Now this was the initial slide for the last class. We talked about the models. We talked about hierarchies. And chains of behavior. And we started with this topic, talking about spatial orientation by means of reflexes and what they call taxis, which are automatic orientation during locomotion. We've not talked about the role of cognitive behavior, the internal model, but we will do that today. And then finally we'll talk about the way organisms handle multiple simultaneous motivations.
So this was the last thing we talked about. A goldfish seems to pretty intelligently solve this problem. He's on one side of a barrier, food is on the other. He can see the food. So he moves towards it, but he runs into the barrier. But he has an automatic response to the barrier. It's a response called negative thigmotaxis. It's a kind of reflex involving locomotion, in which he moves away and changes directions. So he ends up moving along the barrier until he clears it. So he appears to know what to do, but in fact he's just using these simple automatic responses.
Now I asked at the end here, why does a dog often fail in such a situation? What does a dog do? The dog's here now. What does the dog do, trying to get to that food? And it's on the other side of a fence. Let's say an inexperienced dog-- because I'll admit that an experienced dog can learn methods of solving it. He can go around the end, but an inexperienced dog will not do that. At least not for quite a while. He will persist trying to get through that fence, long after the goldfish has already solved a similar problem.
So what does he do? What has the dog inherited that he can use to solve the problem? Without thinking about it, without learning anything? What does he do automatically? Come on, you have dogs. Some of you. Sorry?
He can dig with his paws.
Yeah, he either tries to jump over the fence or go under it. Frequently under it. They try to dig under the fence. And anybody that's kept dogs in a fenced backyard knows this problem. They do get out sometimes, and they frequently try to dig under the fence. Something that attracts them. Usually it's not food, because they're well fed if they're pets. For a male, it's usually female dogs. And I've had male dogs that either dig under fences or leap over them. Females are a little easier.
Does the dog ever solve the problem, an inexperienced dog? Well, he keeps trying, and eventually he's exhausted, and he gives up. And then he starts wandering around, and in his wandering, he does find the end of the fence. And then he will probably see that the food is still there, and he will get to it. It doesn't take more than once or twice of going through that, and the dog will learn. It's kind of trial and error learning, you could say. But he doesn't solve it when he's in a really highly motivated state, because then he's dominated by these instinctive behaviors.
Now think of the way dogs evolve initially as wolves, and they normally aren't confronted with things like fences. The barriers they're faced with, streams, lakes, ravines, mountains. I mean, they're certainly adapted to dealing with those things, but not things like fences. But yet they're also very intelligent. Is the fish then as intelligent as the-- more intelligent than the dog because it can solve those problems? Remember we talked about the intelligence of instinct. What seems like intelligent behavior, and we think of intelligence as involving cognition, may not involve cognition at all. It's simply instinctive behavior that's highly adapted to this situation.

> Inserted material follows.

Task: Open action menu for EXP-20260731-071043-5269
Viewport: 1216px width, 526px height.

So let's talk now about cognitive behavior. How do human languages give clues to the nature of what we call insight? We've got to think about what's insight is. And this is what Lorenz says about it. He quotes Porzig, who wrote in 1950 that our language translates everything that cannot be visualized into spatial concepts. It's not just done by my one language, but by all languages. Concepts for space and time use the same spatial terms. For orientation, all orientation is always concerned with both space and time. Of course we move through multiple spaces, both physical spaces and conceptual spaces. These are represented in our memory as both conceptual and physical spaces, our memory for them. Because we think in conceptual spaces. And in fact, the part of the brain involved in what we call cognitive maps, we believe is involved-- there's plenty of evidence now from imaging studies-- is involved in both kinds of navigation. When we solve problems, or when we think about going somewhere physically, it involves association cortex and hippocampal formation in the temporal lobe.

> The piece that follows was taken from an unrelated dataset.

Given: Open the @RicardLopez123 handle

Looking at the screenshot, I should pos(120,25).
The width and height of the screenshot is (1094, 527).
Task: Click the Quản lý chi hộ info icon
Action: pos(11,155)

So let's talk about this term, insight, now. If you search under Google, you can find how they deal with insight in animals. I did searches on insight in apes. Found examples of both chimp and gorilla problem solving. Some of them are well known, and I read some of these studies as a graduate student. It's very interesting because they get evidence that even in these apes, just like in humans, there's evidence that they form plans within some kind of an internal model of the world. And they can anticipate events. And they can consider alternatives and act on them. I think these websites that I'm giving here still work. These are some pictures that I found.
This kind of work-- this isn't from his studies, but the work was initiated by Wolfgang Kohler in World War I. And it was carried further by Paul Schiller, Peter Schiller's father, and later by his wife Claire Schiller. But this was the nature of the work. You see chimpanzees here? Here's a chimp that's using a stick to-- he's learning there that he can poke that stick under the fence and get at things.
The more famous problem was hanging a banana. This was done first with guerrillas. And here you see chimps solving a similar problem. There are bananas hanging up high. What is the chimp doing there? He's piling up boxes which were present in the pen. But they weren't piled up. They were scattered about. And the chimp eventually will pile the boxes up so he can do-- what do you see the chimp doing here? Climb up on the boxes. Looks like these are about to fall over. But he's reaching the bananas. There you see it happening too. Another one's involved also.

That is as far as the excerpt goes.